Gesetze / Landesrecht Brandenburg / Weiterbildungsverordnung
WBV§ 3 Verfahren
(1) Für die Genehmigung der Weiterbildungsangebote zur Grundversorgung der Weiterbildung sind ein Antrag und die Vorlage der Programmplanung beim Landkreis oder der kreisfreien Stadt erforderlich. Termine und weitere Einzelheiten des Verfahrens legt der Landkreis oder die kreisfreie Stadt selbständig fest.
(2) Die Mitglieder des regionalen Weiterbildungsbeirats stimmen die genehmigungsfähigen Weiterbildungsangebote sowie die jeweiligen Anteile der Weiterbildungseinrichtungen am Umfang der Grundversorgung ab.

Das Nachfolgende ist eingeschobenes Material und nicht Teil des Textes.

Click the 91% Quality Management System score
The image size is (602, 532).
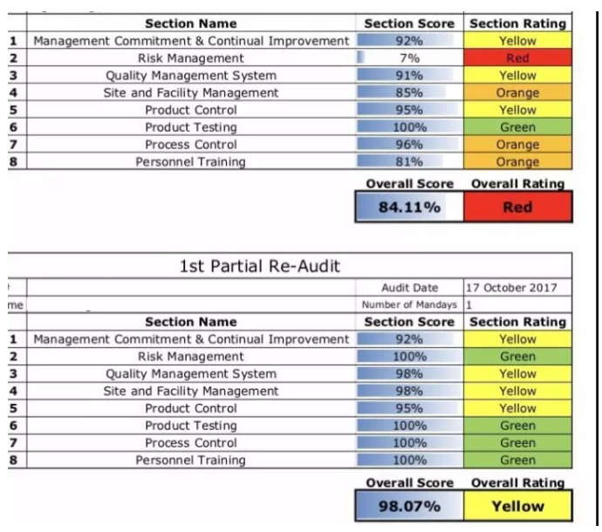click(408, 75)
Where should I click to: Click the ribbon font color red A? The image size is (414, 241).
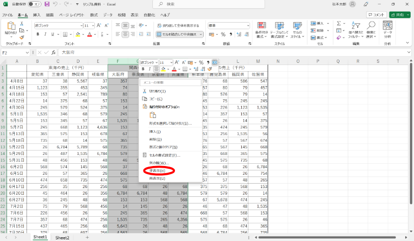(89, 34)
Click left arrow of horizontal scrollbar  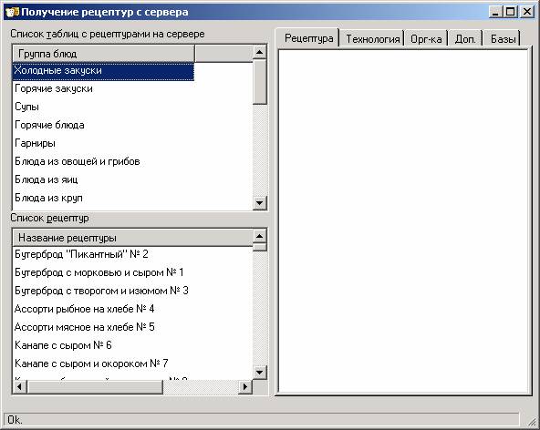(x=19, y=387)
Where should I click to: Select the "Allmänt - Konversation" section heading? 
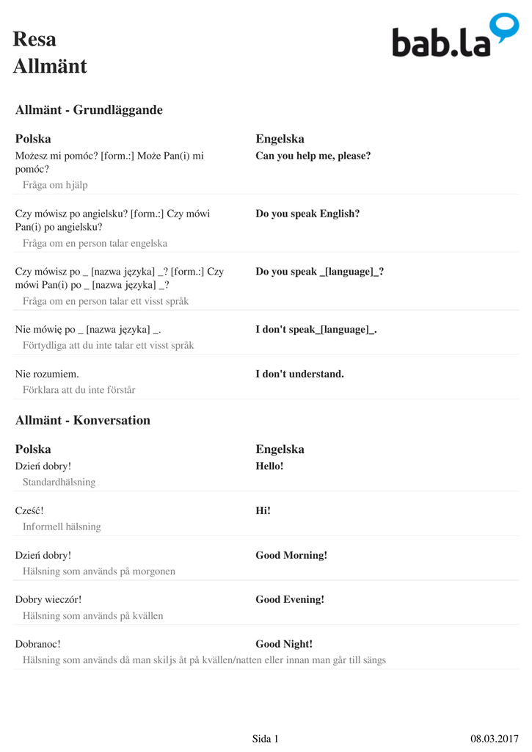pos(82,421)
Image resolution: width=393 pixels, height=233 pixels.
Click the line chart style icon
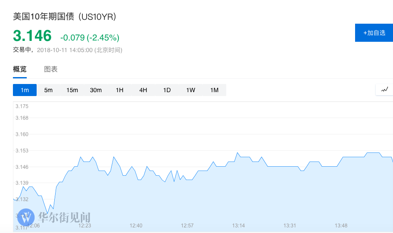coord(384,90)
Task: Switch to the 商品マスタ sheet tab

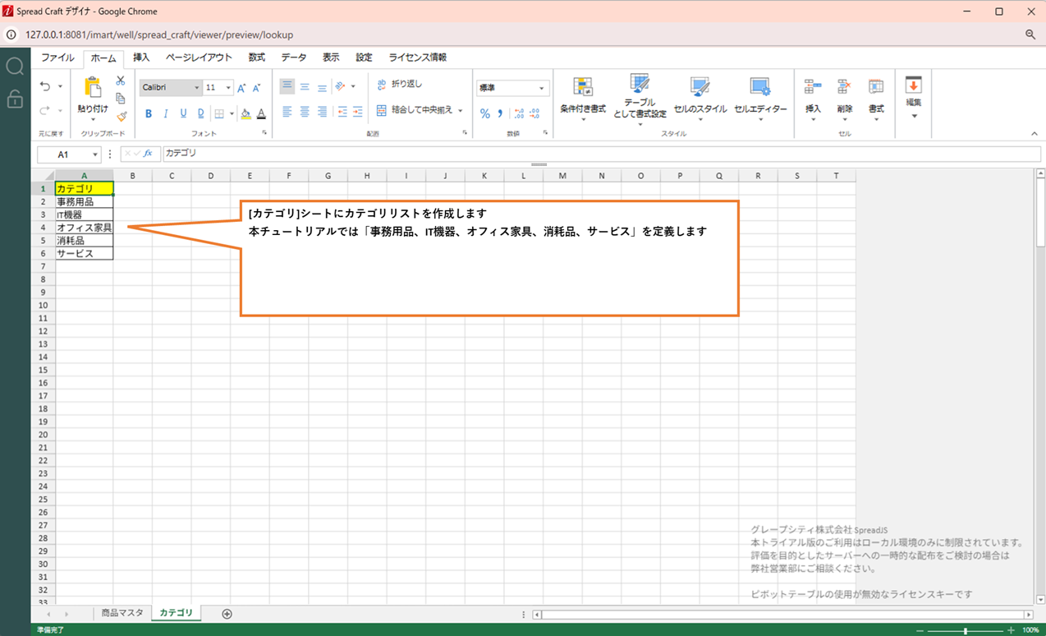Action: pyautogui.click(x=122, y=613)
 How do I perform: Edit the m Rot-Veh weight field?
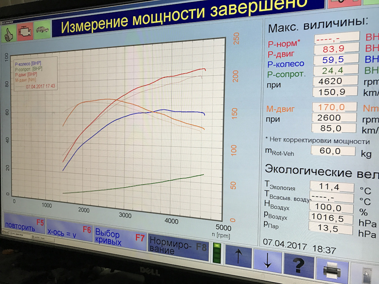pos(334,151)
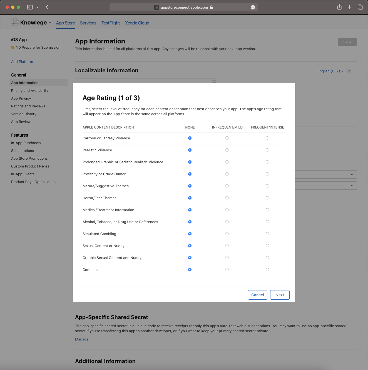Expand the Knowlege app switcher dropdown

[50, 23]
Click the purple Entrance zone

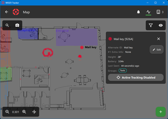coord(77,38)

Sie berücksichtigen dabei möglichst alle Inhaltsbereiche der Grundversorgung gemäß § 2 Absatz 3 des Brandenburgischen Weiterbildungsgesetzes und unterbreiten dem Landkreis oder der kreisfreien Stadt gemäß § 10 Absatz 3 Nummer 5 des Brandenburgischen Weiterbildungsgesetzes einen Vorschlag zur Verteilung der Mittel zur Förderung der Grundversorgung.
(3) Der Landkreis oder die kreisfreie Stadt prüft den Vorschlag des regionalen Weiterbildungsbeirats und entscheidet über die Anteile der einzelnen anerkannten Weiterbildungseinrichtungen am Umfang der Grundversorgung und teilt diese Entscheidung dem regionalen Weiterbildungsbeirat bis spätestens 15. Dezember vor Beginn des Förderzeitraums mit. Davon unberührt bleibt das Erfordernis, den jeweiligen Antrag gemäß Absatz 1 gesondert zu bescheiden.
(4) Wenn im folgenden Haushaltsjahr ein Inhaltsbereich gemäß § 1 Absatz 2 weniger als 1 Prozent der Unterrichtsstunden der geplanten Grundversorgung für den Landkreis beziehungsweise die kreisfreie Stadt umfasst, ist dies von dem Landkreis oder der kreisfreien Stadt bis zum 31. Dezember des laufenden Jahres gegenüber dem für Bildung zuständigen Ministerium schriftlich oder elektronisch zu begründen.